In Kenya, engagement with evidence appears to be supported through advocacy campaigns. For example, a stakeholder from Kenya found advocacy campaigns led by development partners, i.e. UNICEF, to have helped develop an environment where evidence was not only shared but engaged with and responded to, through interventions.

Evidence users

Many stakeholders described the Covid-19 pandemic as having driven demand for evidence about distance learning interventions and learning loss. This helped foster coherence between evidence production and usage. A stakeholder in Kenya claims that this made it easy to see how evidence was being used to make decisions:

“During Covid, we knew our findings were being used. But now, we have no way of finding out whether the Ministry of Education is making use of your research. You know that you are sharing it in conferences, in workshops. But like musicians, we don’t know who is listening to our music” (Government stakeholder, Kenya).

The fact that evidence producers across different countries are uncertain as to whether their reports are being used raises the question: Are the research demands of decision-makers being articulated? In Sierra Leone, a stakeholder mentioned that “it is seldom” for actors besides the Minister of Education or development partners to request research. With few demands for evidence made by evidence users, examples from MBSSE show that evidence producers invest time in identifying areas of research. What can help stakeholders across LMICs clearly ask for evidence?

“Decision-makers must be oriented to understand what research should be conducted to support their decisions. Essentially, the basics of what a research question is” (Government stakeholder, DSHE, Bangladesh).

Capacity-building around the fundamentals of research could help ensure that the evidence produced is used to connect policymakers closely to educational challenges on the ground. Decision-makers’ uncertainty of what research can be used to scaffold policy could be straining the coherence of the entire evidence ecosystem.

What can we learn from stakeholders?

During the Covid-19 pandemic, actors across different areas of the evidence ecosystem worked together through partnerships to ensure data shaped education decision-making. To continue this momentum, our interviews with stakeholders suggest that demands for evidence can help shape effective evidence production and increase engagement when evidence is being communicated. How can this be supported?

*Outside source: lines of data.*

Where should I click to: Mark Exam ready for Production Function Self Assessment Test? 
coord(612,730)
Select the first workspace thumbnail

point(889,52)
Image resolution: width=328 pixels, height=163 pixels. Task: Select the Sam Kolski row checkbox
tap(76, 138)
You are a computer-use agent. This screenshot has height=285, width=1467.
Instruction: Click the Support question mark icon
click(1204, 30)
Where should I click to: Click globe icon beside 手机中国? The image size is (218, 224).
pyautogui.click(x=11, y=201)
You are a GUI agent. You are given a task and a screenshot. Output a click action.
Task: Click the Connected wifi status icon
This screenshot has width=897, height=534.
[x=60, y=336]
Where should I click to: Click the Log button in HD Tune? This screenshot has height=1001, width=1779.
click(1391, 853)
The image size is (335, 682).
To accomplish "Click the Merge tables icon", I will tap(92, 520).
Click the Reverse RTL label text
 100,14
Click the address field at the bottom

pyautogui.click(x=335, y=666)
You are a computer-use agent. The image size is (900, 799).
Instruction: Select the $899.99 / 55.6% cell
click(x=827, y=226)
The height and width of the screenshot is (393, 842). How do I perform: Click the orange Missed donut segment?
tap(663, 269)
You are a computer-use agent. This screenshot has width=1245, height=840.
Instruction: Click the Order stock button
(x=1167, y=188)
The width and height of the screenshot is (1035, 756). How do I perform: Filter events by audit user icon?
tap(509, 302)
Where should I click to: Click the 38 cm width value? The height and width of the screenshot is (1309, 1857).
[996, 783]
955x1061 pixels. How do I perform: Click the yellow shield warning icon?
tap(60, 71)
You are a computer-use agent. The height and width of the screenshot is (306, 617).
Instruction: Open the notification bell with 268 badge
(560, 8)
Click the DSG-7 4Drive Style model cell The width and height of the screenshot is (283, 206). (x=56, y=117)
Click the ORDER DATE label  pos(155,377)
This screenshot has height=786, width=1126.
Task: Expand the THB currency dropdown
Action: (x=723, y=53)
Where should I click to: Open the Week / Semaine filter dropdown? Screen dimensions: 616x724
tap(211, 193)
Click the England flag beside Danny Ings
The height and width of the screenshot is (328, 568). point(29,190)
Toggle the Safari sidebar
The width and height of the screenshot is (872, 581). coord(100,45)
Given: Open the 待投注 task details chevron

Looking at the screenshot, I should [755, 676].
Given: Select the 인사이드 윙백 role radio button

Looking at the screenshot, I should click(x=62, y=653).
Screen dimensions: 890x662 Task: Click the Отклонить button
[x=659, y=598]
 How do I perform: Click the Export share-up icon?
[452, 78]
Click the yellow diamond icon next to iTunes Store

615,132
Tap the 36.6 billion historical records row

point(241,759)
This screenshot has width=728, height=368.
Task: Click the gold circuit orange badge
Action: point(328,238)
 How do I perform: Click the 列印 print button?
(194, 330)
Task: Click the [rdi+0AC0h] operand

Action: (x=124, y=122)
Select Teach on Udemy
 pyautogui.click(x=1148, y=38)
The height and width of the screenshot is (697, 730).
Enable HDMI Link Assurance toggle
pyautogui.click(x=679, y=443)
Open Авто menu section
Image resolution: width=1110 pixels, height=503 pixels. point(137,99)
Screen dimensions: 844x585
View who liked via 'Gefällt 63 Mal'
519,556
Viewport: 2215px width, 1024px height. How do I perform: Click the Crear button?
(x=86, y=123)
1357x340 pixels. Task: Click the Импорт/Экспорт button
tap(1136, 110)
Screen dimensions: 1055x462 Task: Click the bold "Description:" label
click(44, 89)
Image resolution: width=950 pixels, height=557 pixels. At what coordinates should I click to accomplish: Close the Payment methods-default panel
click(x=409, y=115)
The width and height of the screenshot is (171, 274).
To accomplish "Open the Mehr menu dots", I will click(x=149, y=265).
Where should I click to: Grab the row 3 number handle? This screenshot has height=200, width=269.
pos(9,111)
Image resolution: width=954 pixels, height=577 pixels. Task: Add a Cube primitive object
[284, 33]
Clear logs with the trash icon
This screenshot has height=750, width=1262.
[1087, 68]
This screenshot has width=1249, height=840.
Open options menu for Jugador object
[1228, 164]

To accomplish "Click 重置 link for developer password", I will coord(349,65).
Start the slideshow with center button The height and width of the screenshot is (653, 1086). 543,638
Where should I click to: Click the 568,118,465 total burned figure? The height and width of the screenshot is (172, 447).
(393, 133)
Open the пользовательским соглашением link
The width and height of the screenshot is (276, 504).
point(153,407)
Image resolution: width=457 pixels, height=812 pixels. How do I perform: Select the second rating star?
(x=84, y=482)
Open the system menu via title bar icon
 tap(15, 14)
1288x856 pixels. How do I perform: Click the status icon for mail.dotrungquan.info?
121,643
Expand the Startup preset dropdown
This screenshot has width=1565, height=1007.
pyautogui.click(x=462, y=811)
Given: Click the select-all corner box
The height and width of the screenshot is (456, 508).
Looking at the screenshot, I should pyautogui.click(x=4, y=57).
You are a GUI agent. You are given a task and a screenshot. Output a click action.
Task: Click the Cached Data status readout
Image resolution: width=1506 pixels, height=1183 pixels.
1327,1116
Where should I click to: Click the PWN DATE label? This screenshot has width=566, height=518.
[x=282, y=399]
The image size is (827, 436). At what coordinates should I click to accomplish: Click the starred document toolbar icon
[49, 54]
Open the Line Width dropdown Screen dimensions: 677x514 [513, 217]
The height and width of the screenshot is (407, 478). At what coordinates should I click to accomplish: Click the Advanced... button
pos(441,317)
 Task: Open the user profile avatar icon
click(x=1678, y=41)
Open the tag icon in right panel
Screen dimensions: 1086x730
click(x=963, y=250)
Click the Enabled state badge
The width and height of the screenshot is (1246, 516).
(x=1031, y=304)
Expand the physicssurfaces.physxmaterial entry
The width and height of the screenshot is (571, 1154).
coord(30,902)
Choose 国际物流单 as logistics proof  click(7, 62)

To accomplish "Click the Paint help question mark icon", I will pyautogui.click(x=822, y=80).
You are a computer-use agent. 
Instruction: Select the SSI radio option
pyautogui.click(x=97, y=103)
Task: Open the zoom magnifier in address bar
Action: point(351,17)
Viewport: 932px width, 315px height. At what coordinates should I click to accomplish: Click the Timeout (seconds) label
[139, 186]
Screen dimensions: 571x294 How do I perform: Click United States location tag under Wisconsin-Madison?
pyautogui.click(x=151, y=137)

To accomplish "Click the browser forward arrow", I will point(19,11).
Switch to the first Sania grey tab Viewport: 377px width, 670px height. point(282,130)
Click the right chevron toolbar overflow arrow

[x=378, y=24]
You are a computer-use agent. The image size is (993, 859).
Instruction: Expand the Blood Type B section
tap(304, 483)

  1. Evidence producers could benefit from training in how to translate data into meaningful analysis. Partnerships with the private sector and development partners can provide a temporary solution to this challenge. While rigorous research can be supported through partnerships, stakeholders believe timely evidence production can be achieved through improving basic research skills in-house.
  2. Evidence intermediaries would benefit from learning how to differentiate evidence from data. While evidence libraries can help increase access to research, evidence should also be communicated and advocated in a way that is relevant to decision-makers now.
  3. Evidence users should be guided to make clear demands for evidence to ensure resources (e.g., financial and personnel) are effectively used to inform time-sensitive decisions.

Government stakeholders in our focus countries are committed to improving the evidence ecosystem, but “Evidence is useful when it is aligned to goals” (Brighouse et al., 2018). Lacking specificity in the goals of and demands for evidence can run the risk of wasting scarce resources on producing evidence that isn’t required or used. With stronger demands, evidence can also be more effectively communicated and engaged with. To support this endeavour, EdTech Hub is working closely with government partners to learn how evidence can be produced, communicated, and used in the evidence ecosystems of LMICs with varying degrees of fragmentation and centralisation.